DATA RECORDS:
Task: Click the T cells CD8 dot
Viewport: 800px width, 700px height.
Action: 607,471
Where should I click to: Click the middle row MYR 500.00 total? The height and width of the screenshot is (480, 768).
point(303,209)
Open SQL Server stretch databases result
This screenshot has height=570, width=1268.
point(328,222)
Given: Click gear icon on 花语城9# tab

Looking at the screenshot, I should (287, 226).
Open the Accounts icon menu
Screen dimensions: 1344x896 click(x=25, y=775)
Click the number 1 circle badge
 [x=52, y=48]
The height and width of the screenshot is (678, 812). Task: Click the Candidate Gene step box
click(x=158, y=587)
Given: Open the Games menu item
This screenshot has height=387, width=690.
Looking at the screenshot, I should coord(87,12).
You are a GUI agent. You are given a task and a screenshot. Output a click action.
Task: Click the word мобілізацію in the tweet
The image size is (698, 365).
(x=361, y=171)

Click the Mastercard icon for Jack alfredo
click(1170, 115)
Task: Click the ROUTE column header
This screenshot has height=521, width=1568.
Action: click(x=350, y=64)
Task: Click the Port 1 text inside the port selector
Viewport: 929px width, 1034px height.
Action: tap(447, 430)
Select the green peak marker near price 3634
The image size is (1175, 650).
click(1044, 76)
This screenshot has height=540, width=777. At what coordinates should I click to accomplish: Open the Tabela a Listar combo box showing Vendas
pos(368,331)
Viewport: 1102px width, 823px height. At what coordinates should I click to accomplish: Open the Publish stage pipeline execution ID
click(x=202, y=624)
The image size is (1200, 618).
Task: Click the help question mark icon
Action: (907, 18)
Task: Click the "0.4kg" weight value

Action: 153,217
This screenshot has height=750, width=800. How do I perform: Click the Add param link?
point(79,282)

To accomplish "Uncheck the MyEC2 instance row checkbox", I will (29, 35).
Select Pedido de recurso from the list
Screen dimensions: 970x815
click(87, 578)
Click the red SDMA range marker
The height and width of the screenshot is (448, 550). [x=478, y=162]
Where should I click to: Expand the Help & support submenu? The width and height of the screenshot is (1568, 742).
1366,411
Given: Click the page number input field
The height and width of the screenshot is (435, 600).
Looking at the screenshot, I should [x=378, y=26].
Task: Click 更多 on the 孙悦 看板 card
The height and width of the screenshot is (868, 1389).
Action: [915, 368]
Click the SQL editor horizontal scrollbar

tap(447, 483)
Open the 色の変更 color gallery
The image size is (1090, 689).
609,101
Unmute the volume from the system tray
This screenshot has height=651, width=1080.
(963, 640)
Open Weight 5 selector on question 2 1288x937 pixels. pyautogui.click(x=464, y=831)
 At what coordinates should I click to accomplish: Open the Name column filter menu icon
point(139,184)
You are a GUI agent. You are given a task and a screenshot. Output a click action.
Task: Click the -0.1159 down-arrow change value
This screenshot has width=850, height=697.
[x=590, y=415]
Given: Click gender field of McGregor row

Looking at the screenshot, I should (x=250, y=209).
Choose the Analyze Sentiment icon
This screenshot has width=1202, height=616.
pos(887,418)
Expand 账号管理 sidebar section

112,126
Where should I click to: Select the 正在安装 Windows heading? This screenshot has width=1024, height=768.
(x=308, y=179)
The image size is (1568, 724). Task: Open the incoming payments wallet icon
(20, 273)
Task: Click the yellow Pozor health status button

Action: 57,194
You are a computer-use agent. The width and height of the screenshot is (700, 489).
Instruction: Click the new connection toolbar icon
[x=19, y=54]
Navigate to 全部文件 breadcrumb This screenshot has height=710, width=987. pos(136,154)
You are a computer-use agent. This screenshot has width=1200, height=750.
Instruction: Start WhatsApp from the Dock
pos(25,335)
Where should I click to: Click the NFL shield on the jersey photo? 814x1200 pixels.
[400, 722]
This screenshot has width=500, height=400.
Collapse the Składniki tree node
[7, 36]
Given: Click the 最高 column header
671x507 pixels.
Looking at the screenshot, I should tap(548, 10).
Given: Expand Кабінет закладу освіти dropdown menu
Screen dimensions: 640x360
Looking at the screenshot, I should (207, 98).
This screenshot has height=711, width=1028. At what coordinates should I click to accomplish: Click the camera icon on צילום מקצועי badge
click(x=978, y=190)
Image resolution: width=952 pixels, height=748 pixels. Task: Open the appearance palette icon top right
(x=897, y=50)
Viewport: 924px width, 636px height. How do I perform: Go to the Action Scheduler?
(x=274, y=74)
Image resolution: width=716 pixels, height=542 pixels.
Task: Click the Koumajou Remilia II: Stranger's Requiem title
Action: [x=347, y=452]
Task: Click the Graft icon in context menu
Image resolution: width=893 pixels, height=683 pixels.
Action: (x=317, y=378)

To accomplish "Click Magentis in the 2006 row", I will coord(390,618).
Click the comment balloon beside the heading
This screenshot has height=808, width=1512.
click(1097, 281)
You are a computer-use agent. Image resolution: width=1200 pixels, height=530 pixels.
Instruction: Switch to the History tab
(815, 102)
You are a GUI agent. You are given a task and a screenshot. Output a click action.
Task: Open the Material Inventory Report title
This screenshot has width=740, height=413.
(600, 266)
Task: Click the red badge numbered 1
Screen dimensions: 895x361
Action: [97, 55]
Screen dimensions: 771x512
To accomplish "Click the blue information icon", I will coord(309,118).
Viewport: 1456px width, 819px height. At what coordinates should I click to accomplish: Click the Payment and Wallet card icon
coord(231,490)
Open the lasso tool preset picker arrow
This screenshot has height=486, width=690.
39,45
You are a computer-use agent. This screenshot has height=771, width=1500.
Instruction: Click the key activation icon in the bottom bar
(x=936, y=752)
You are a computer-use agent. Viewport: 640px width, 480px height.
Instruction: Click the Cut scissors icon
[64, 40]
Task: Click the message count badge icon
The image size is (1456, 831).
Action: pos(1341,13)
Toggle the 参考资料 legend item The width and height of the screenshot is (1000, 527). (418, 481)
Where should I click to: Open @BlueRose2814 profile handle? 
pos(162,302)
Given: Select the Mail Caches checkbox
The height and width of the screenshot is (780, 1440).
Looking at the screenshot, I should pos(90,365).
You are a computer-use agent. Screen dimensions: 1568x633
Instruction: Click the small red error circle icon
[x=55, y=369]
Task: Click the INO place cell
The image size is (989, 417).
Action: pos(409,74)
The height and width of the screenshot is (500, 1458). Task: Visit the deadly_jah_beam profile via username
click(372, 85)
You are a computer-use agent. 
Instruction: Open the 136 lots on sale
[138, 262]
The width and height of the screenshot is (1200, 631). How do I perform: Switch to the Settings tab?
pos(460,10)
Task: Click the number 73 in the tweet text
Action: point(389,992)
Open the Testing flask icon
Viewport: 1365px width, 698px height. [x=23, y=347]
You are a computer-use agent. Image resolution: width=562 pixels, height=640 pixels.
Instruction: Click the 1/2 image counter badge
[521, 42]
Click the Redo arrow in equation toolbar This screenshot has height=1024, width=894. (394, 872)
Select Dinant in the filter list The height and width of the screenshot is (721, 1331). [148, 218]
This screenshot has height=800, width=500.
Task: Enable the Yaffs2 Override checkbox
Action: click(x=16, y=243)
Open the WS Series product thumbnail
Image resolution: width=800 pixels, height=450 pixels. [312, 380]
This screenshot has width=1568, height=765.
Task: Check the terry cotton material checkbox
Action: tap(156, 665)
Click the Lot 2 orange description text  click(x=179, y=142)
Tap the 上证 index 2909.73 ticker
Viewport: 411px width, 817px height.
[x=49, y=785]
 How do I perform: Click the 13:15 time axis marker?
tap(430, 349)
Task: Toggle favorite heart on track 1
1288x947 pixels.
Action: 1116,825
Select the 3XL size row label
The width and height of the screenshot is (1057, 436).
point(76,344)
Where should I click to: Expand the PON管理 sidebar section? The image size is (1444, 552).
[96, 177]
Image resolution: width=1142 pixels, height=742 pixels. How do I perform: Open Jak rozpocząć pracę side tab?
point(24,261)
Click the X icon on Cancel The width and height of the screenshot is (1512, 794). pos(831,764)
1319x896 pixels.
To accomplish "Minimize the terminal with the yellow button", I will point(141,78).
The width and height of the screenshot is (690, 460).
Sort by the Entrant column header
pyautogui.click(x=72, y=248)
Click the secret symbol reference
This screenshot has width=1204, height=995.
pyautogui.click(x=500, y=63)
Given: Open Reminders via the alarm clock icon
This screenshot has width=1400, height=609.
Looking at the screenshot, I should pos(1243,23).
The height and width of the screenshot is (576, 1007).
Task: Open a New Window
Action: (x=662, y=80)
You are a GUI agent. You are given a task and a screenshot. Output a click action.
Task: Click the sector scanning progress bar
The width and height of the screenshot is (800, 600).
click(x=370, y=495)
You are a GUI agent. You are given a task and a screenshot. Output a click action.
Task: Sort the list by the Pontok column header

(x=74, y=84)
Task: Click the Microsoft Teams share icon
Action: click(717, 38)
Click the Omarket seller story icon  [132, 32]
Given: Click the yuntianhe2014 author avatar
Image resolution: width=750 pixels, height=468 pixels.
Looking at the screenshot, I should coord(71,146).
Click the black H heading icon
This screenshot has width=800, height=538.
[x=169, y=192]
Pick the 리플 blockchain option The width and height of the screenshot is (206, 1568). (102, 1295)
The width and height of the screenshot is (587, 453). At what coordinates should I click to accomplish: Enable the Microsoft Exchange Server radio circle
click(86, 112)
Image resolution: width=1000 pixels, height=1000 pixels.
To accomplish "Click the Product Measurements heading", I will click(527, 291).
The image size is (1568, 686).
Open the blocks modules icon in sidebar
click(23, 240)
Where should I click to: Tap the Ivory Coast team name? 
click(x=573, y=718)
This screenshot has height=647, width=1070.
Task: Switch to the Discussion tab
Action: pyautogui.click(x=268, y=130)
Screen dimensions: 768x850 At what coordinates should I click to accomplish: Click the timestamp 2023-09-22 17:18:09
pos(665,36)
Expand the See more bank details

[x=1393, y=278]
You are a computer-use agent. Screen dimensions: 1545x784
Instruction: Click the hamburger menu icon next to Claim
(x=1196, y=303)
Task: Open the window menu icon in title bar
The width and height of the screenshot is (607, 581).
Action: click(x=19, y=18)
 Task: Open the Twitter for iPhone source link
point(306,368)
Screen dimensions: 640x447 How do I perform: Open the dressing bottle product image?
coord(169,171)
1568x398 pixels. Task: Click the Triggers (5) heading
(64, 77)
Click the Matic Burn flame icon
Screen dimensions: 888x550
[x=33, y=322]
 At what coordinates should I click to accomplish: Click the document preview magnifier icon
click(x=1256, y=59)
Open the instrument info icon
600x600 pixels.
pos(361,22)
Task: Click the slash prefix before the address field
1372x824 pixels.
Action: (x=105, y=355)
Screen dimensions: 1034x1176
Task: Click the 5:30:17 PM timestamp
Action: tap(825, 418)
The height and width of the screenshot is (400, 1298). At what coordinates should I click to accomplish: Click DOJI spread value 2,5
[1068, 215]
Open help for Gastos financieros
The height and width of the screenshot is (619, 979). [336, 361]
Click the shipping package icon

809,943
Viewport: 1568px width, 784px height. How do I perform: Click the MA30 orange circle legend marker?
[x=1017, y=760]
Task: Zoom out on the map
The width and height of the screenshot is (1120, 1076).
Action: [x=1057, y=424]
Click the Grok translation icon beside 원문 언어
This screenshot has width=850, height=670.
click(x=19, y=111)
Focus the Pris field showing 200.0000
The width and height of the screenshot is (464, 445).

WORK INSTRUCTION: Each line in the data that holds the string "computer" should be found and copied.

SOLUTION TO THIS EXERCISE:
You are a computer-use agent. The width and height of the screenshot is (700, 489).
You are a computer-use agent. This screenshot has width=1200, height=750.
You are a computer-use agent. Image resolution: width=1200 pixels, height=530 pixels.
You are a computer-use agent. This screenshot has height=771, width=1500.
You are a computer-use agent. Viewport: 640px width, 480px height.
You are a computer-use agent. Screen dimensions: 1568x633
You are a computer-use agent. 
You are a computer-use agent. Image resolution: width=562 pixels, height=640 pixels.
You are a computer-use agent. Screen dimensions: 1545x784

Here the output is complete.